(Data items)
====
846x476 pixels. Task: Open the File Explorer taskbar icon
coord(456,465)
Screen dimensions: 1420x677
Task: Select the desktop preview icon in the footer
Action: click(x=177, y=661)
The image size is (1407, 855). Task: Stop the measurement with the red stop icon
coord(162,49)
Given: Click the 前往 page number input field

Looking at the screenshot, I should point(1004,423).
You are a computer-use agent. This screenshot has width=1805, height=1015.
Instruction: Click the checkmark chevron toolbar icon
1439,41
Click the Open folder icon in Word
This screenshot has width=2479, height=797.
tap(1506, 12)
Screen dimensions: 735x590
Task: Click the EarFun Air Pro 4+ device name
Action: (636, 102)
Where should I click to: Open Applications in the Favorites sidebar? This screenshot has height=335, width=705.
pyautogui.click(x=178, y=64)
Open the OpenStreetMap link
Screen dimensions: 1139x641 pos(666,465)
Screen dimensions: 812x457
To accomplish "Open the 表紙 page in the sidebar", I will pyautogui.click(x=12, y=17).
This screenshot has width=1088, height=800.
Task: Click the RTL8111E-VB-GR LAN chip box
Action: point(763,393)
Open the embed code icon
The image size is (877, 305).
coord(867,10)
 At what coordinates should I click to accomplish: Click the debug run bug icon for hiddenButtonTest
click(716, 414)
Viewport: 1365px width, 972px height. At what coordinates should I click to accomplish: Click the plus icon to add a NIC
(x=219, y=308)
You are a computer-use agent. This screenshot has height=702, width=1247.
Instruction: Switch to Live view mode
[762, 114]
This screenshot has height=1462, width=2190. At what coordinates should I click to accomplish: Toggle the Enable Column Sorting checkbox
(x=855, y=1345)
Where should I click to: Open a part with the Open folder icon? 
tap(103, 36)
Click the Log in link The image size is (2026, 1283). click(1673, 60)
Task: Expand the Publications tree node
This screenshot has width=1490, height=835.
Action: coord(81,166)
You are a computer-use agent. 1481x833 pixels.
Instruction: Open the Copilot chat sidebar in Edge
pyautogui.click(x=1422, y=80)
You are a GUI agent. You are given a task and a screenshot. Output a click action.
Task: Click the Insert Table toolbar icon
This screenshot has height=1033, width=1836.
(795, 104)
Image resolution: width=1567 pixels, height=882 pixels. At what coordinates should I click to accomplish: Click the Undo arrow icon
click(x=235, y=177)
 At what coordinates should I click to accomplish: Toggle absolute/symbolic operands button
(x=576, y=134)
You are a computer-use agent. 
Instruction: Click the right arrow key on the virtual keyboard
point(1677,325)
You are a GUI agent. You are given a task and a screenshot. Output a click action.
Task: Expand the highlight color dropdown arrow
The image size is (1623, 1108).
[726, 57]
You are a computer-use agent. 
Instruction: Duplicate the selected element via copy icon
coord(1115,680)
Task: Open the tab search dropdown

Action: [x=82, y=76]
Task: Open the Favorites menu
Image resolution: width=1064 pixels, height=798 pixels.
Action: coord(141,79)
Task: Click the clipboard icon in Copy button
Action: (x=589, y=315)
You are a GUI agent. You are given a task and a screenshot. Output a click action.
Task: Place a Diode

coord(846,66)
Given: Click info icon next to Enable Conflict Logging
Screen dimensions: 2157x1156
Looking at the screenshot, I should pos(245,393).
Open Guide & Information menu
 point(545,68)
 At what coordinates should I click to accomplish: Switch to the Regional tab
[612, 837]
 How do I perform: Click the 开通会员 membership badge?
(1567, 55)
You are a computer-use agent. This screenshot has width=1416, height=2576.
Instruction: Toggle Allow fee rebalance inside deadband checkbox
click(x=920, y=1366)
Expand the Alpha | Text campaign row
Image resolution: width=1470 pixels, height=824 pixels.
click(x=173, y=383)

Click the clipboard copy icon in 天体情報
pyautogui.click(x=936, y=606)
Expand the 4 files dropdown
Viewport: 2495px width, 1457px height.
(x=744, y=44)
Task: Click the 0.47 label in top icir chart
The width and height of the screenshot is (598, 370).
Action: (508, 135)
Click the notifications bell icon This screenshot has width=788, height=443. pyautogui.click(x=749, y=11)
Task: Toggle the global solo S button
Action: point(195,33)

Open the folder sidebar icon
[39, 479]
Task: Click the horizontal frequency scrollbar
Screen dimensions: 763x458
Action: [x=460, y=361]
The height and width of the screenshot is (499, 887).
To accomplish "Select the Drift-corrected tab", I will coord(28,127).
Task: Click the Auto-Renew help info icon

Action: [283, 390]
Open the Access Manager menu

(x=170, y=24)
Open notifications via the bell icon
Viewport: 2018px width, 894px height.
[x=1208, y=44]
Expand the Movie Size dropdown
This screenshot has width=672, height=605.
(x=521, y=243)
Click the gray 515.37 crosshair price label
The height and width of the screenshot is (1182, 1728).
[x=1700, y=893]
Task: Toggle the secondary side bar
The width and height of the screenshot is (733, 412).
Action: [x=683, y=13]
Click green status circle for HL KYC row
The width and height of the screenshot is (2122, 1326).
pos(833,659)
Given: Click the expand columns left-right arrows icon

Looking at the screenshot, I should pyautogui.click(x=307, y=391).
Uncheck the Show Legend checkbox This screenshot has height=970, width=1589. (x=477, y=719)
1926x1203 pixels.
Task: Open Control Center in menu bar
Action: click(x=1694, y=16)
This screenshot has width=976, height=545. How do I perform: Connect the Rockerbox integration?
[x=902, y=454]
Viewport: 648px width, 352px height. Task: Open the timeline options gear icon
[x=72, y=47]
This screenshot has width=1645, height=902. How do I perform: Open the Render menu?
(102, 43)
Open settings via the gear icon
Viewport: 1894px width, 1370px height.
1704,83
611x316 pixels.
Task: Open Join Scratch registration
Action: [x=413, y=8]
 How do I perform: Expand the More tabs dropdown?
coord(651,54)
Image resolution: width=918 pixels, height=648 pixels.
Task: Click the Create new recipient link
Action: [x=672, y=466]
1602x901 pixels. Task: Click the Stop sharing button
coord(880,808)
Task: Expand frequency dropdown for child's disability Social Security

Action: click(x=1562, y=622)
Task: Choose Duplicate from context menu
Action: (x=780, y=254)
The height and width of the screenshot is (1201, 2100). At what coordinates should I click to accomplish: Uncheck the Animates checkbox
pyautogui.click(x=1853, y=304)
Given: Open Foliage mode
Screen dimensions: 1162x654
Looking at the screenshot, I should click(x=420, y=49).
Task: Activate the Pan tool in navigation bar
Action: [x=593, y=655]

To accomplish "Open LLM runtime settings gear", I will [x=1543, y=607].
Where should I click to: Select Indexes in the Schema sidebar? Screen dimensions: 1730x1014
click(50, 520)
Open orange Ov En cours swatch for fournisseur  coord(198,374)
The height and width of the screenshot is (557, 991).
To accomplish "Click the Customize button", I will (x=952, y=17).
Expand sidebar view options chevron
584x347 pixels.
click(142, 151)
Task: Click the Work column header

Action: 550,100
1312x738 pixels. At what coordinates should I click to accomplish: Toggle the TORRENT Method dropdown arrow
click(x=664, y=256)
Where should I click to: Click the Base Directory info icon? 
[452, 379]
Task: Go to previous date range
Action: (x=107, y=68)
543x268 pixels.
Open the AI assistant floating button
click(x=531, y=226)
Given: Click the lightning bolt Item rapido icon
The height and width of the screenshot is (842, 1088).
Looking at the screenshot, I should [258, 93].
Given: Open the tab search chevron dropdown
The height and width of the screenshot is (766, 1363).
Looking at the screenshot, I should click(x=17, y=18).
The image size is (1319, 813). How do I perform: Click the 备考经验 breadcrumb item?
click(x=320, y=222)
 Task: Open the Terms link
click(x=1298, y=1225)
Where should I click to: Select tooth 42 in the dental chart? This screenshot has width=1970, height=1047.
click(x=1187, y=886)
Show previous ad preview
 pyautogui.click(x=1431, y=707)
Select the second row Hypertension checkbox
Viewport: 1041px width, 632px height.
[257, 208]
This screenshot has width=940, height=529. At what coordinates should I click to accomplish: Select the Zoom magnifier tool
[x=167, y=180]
====
TASK TO COMPLETE: In the data above, retype exactly and only the lines between the one holding "Where should I click to: Open Applications" and the one holding "Screen dimensions: 812x457", inclusive.

TASK ANSWER:
Where should I click to: Open Applications in the Favorites sidebar? This screenshot has height=335, width=705.
pyautogui.click(x=178, y=64)
Open the OpenStreetMap link
Screen dimensions: 1139x641 pos(666,465)
Screen dimensions: 812x457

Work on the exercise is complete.